● EXERCISE: Update the entries that begin at the line containing "Viewport: 976px width, 546px" and stop after the line containing "(x=62, y=60)". Change "breadcrumb" to "navigation", leave everything else unchanged, and return only those lines.

Stored records

-- -- --

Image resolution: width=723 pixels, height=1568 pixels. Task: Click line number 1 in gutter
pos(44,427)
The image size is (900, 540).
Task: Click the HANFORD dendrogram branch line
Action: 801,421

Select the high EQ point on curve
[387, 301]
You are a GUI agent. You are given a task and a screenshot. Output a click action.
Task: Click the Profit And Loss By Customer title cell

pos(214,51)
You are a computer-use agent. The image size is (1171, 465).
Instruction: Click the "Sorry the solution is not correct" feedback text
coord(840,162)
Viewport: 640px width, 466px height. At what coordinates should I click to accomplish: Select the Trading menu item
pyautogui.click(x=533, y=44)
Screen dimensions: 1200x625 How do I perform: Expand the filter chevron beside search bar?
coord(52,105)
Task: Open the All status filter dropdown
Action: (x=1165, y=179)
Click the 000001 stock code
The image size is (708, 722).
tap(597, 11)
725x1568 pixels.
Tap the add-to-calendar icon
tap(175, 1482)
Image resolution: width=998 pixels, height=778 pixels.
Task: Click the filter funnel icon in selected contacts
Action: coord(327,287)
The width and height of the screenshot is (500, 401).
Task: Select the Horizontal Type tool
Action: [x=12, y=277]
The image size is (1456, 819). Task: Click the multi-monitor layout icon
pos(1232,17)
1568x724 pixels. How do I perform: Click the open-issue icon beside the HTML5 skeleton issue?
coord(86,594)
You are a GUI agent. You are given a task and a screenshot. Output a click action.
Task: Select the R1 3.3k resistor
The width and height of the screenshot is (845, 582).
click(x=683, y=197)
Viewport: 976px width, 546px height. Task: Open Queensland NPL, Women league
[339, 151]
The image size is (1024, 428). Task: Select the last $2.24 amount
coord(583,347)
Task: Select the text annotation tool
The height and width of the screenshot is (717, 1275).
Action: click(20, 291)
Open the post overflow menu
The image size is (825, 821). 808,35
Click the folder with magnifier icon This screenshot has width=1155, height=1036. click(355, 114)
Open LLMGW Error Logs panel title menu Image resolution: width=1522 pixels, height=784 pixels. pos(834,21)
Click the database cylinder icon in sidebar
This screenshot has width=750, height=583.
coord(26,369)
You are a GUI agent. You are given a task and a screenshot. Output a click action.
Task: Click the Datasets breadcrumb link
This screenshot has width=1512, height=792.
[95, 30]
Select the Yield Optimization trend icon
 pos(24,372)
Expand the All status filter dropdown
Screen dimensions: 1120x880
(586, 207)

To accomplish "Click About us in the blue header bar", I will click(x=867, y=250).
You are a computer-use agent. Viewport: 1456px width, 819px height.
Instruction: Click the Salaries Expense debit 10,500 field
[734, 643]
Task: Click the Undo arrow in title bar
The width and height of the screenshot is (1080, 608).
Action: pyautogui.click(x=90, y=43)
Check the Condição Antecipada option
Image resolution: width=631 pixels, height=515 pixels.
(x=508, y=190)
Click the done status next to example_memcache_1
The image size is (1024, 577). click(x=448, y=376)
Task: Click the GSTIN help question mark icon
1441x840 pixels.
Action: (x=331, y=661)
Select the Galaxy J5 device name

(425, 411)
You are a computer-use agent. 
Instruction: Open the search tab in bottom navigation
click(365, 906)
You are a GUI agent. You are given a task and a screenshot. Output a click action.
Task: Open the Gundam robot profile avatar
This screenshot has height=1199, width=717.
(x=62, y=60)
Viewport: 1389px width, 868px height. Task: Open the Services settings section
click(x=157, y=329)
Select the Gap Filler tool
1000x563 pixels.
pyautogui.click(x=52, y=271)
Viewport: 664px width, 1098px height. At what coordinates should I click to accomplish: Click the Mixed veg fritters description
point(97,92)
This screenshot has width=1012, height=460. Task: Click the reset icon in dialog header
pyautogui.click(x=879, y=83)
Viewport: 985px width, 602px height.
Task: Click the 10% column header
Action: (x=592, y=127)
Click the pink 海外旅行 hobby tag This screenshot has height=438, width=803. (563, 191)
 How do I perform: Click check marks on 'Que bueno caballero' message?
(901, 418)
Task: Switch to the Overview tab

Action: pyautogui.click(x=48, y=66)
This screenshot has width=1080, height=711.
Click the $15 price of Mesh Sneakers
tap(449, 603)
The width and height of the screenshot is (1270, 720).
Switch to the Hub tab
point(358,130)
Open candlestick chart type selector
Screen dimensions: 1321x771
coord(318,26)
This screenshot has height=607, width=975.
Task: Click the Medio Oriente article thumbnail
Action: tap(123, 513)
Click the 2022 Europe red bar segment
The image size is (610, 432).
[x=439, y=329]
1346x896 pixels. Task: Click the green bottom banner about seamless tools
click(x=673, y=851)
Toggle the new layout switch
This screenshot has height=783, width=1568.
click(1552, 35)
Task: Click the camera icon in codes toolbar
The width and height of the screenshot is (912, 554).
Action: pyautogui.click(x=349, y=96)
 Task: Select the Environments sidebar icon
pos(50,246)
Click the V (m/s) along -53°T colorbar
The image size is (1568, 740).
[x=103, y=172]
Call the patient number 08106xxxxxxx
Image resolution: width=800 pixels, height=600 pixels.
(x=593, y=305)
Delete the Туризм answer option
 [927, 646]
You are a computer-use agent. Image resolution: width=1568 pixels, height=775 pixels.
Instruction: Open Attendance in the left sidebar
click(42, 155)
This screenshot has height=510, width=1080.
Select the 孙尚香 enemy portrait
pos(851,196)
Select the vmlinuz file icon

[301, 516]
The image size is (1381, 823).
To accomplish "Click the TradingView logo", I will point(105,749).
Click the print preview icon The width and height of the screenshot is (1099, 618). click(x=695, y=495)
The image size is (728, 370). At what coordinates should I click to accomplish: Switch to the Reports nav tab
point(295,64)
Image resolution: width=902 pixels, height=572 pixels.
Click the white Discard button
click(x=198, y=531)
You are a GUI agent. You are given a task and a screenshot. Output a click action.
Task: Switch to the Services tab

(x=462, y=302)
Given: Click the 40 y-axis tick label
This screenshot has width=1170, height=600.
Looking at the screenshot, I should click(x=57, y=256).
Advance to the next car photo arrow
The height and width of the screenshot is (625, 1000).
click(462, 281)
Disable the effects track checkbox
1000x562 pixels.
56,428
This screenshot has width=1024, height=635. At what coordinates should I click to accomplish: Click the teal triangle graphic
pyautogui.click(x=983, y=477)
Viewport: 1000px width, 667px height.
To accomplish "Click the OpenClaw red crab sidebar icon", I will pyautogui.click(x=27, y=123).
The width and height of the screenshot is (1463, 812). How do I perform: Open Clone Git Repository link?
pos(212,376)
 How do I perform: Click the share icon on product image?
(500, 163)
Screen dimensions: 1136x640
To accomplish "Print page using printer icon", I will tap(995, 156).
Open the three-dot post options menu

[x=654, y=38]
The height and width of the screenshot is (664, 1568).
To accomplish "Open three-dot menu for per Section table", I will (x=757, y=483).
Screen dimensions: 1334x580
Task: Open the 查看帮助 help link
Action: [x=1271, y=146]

-- -- --

● EXPECTED ANSWER:
Viewport: 976px width, 546px height. Task: Open Queensland NPL, Women league
[339, 151]
The image size is (1024, 428). Task: Select the last $2.24 amount
coord(583,347)
Task: Select the text annotation tool
The height and width of the screenshot is (717, 1275).
Action: click(20, 291)
Open the post overflow menu
The image size is (825, 821). 808,35
Click the folder with magnifier icon This screenshot has width=1155, height=1036. click(355, 114)
Open LLMGW Error Logs panel title menu Image resolution: width=1522 pixels, height=784 pixels. pos(834,21)
Click the database cylinder icon in sidebar
This screenshot has width=750, height=583.
coord(26,369)
You are a GUI agent. You are given a task and a screenshot. Output a click action.
Task: Click the Datasets navigation link
This screenshot has width=1512, height=792.
[95, 30]
Select the Yield Optimization trend icon
 pos(24,372)
Expand the All status filter dropdown
Screen dimensions: 1120x880
(586, 207)

To accomplish "Click About us in the blue header bar", I will click(x=867, y=250).
You are a computer-use agent. Viewport: 1456px width, 819px height.
Instruction: Click the Salaries Expense debit 10,500 field
[734, 643]
Task: Click the Undo arrow in title bar
The width and height of the screenshot is (1080, 608).
Action: pyautogui.click(x=90, y=43)
Check the Condição Antecipada option
Image resolution: width=631 pixels, height=515 pixels.
(x=508, y=190)
Click the done status next to example_memcache_1
The image size is (1024, 577). click(x=448, y=376)
Task: Click the GSTIN help question mark icon
1441x840 pixels.
Action: (x=331, y=661)
Select the Galaxy J5 device name

(425, 411)
You are a computer-use agent. 
Instruction: Open the search tab in bottom navigation
click(365, 906)
You are a GUI agent. You are given a task and a screenshot. Output a click action.
Task: Open the Gundam robot profile avatar
This screenshot has height=1199, width=717.
(x=62, y=60)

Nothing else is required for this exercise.